Thought is the prevention for most blunders

August 25, 2011 

"When our son-in-law, Salvador, visited the United States for the first time, we drove around my hometown to show him a bit of Middle America. Nearing my bank, I remembered that I needed some cash and entered the lane for the ATM machine," writes psychologist Madeline Van Hecke in her book, "Blind Spots."

"While we waited for the transaction to be processed, I gestured toward the monitor and bragged to Salvador, 'We've become more sensitive to the needs of handicapped people in the United States. See the directions for the ATM machine written in Braille?'

"I was feeling proud of the sensitivity our bank demonstrated with this feature.
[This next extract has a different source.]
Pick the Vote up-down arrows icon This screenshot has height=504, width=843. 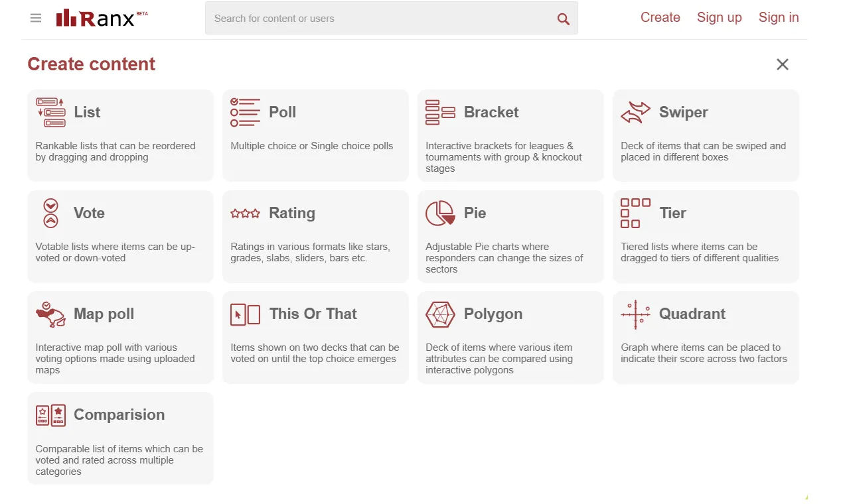click(x=50, y=213)
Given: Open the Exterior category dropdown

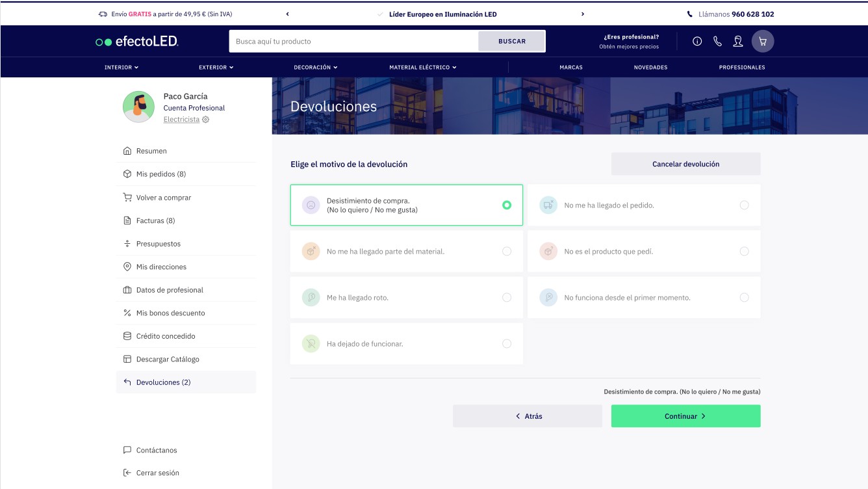Looking at the screenshot, I should pyautogui.click(x=216, y=68).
Salvador laughed at me.

" 'What's so funny?' I asked with irritation.

'How many blind drivers do you have in this city?' he replied.

"The Braille instructions that I had pointed out with such pride just moments earlier now appeared totally idiotic."

She grasped at straws, arguing that a sighted driver could be driving a blind person to the bank, but she knew deep down, she confesses, that it didn't make much sense to have Braille instructions at a bank drive-through. It does make sense to use Braille to mark the floors in an elevator.

She felt foolish. Salvador's point was so obvious. How could she, a highly educated Ph.D., have missed it?

Most of the time our minds work pretty well. But sometimes smart people do stupid things, she points out. We have a systematic set of "blind spots" in our minds like the blind spots in our cars.

We are amused by cartoons like "Dilbert," which make them obvious and exaggerate them: "As of tomorrow, employees will only be able to access the building using individual security cards. Pictures will be taken next Wednesday and employees will receive their cards in two weeks."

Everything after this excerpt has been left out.